[Material supplied — start]
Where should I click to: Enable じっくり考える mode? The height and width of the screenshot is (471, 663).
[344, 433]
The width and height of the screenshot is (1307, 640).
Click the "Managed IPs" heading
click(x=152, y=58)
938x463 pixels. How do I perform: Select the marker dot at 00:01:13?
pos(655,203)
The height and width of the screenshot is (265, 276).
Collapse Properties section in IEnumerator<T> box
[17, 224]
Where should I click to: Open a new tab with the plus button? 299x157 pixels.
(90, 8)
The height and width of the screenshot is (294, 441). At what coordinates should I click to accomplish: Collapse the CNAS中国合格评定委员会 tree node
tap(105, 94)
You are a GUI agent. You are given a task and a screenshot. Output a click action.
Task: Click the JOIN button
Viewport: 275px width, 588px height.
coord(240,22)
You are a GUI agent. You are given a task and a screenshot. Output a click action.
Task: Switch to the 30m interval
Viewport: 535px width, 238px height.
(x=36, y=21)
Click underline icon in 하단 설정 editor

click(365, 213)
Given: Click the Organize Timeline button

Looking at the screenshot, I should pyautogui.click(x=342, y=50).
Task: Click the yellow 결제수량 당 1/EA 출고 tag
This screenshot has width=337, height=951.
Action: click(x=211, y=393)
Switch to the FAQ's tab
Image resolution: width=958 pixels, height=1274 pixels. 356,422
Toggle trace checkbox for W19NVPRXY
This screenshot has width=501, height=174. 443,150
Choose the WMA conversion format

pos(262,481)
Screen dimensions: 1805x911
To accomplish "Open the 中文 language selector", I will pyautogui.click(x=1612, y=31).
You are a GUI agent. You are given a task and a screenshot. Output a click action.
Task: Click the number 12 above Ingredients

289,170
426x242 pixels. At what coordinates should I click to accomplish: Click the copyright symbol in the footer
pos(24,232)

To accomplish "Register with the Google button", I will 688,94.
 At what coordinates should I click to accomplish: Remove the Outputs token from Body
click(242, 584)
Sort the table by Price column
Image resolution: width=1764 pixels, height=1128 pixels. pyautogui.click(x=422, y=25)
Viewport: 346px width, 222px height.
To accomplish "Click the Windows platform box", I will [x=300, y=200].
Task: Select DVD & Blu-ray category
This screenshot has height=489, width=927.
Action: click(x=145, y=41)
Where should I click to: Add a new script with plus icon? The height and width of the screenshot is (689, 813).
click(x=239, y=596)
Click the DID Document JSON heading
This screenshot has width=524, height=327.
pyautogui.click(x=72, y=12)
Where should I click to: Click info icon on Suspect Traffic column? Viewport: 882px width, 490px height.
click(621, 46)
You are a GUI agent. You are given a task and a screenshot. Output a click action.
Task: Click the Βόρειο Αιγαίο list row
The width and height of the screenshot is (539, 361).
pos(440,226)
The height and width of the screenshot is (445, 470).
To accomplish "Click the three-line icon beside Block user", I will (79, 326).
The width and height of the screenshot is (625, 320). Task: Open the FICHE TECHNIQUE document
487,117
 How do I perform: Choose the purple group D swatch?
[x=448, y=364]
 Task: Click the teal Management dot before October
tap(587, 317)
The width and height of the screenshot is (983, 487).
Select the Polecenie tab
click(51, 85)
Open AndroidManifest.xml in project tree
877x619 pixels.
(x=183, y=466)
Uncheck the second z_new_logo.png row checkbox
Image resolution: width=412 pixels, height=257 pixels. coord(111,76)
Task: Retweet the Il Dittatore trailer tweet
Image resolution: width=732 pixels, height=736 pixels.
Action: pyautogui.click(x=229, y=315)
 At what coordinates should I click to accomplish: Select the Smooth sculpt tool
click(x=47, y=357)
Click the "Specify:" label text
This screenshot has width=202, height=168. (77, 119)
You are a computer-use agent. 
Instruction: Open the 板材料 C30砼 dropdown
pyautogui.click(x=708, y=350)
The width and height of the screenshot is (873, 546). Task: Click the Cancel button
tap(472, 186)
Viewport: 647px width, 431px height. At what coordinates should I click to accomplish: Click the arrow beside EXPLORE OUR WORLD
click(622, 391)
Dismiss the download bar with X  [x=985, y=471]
[Material supplied — finish]
## [What needs to be done]
Each line of the data is to be retyped exactly.

## [Response box]
Where should I click to: Enable じっくり考える mode? The height and width of the screenshot is (471, 663).
[344, 433]
The width and height of the screenshot is (1307, 640).
Click the "Managed IPs" heading
click(x=152, y=58)
938x463 pixels. How do I perform: Select the marker dot at 00:01:13?
pos(655,203)
The height and width of the screenshot is (265, 276).
Collapse Properties section in IEnumerator<T> box
[17, 224]
Where should I click to: Open a new tab with the plus button? 299x157 pixels.
(90, 8)
The height and width of the screenshot is (294, 441). At what coordinates should I click to accomplish: Collapse the CNAS中国合格评定委员会 tree node
tap(105, 94)
You are a GUI agent. You are given a task and a screenshot. Output a click action.
Task: Click the JOIN button
Viewport: 275px width, 588px height.
coord(240,22)
You are a GUI agent. You are given a task and a screenshot. Output a click action.
Task: Switch to the 30m interval
Viewport: 535px width, 238px height.
(x=36, y=21)
Click underline icon in 하단 설정 editor

click(365, 213)
Given: Click the Organize Timeline button

Looking at the screenshot, I should pyautogui.click(x=342, y=50).
Task: Click the yellow 결제수량 당 1/EA 출고 tag
This screenshot has width=337, height=951.
Action: click(x=211, y=393)
Switch to the FAQ's tab
Image resolution: width=958 pixels, height=1274 pixels. 356,422
Toggle trace checkbox for W19NVPRXY
This screenshot has width=501, height=174. 443,150
Choose the WMA conversion format

pos(262,481)
Screen dimensions: 1805x911
To accomplish "Open the 中文 language selector", I will pyautogui.click(x=1612, y=31).
You are a GUI agent. You are given a task and a screenshot. Output a click action.
Task: Click the number 12 above Ingredients

289,170
426x242 pixels. At what coordinates should I click to accomplish: Click the copyright symbol in the footer
pos(24,232)

To accomplish "Register with the Google button", I will 688,94.
 At what coordinates should I click to accomplish: Remove the Outputs token from Body
click(242, 584)
Sort the table by Price column
Image resolution: width=1764 pixels, height=1128 pixels. pyautogui.click(x=422, y=25)
Viewport: 346px width, 222px height.
To accomplish "Click the Windows platform box", I will [x=300, y=200].
Task: Select DVD & Blu-ray category
This screenshot has height=489, width=927.
Action: click(x=145, y=41)
Where should I click to: Add a new script with plus icon? The height and width of the screenshot is (689, 813).
click(x=239, y=596)
Click the DID Document JSON heading
This screenshot has width=524, height=327.
pyautogui.click(x=72, y=12)
Where should I click to: Click info icon on Suspect Traffic column? Viewport: 882px width, 490px height.
click(621, 46)
You are a GUI agent. You are given a task and a screenshot. Output a click action.
Task: Click the Βόρειο Αιγαίο list row
The width and height of the screenshot is (539, 361).
pos(440,226)
The height and width of the screenshot is (445, 470).
To accomplish "Click the three-line icon beside Block user", I will (79, 326).
The width and height of the screenshot is (625, 320). Task: Open the FICHE TECHNIQUE document
487,117
 How do I perform: Choose the purple group D swatch?
[x=448, y=364]
 Task: Click the teal Management dot before October
tap(587, 317)
The width and height of the screenshot is (983, 487).
Select the Polecenie tab
click(51, 85)
Open AndroidManifest.xml in project tree
877x619 pixels.
(x=183, y=466)
Uncheck the second z_new_logo.png row checkbox
Image resolution: width=412 pixels, height=257 pixels. coord(111,76)
Task: Retweet the Il Dittatore trailer tweet
Image resolution: width=732 pixels, height=736 pixels.
Action: pyautogui.click(x=229, y=315)
 At what coordinates should I click to accomplish: Select the Smooth sculpt tool
click(x=47, y=357)
Click the "Specify:" label text
This screenshot has width=202, height=168. (77, 119)
You are a computer-use agent. 
Instruction: Open the 板材料 C30砼 dropdown
pyautogui.click(x=708, y=350)
The width and height of the screenshot is (873, 546). Task: Click the Cancel button
tap(472, 186)
Viewport: 647px width, 431px height. At what coordinates should I click to accomplish: Click the arrow beside EXPLORE OUR WORLD
click(622, 391)
Dismiss the download bar with X  [x=985, y=471]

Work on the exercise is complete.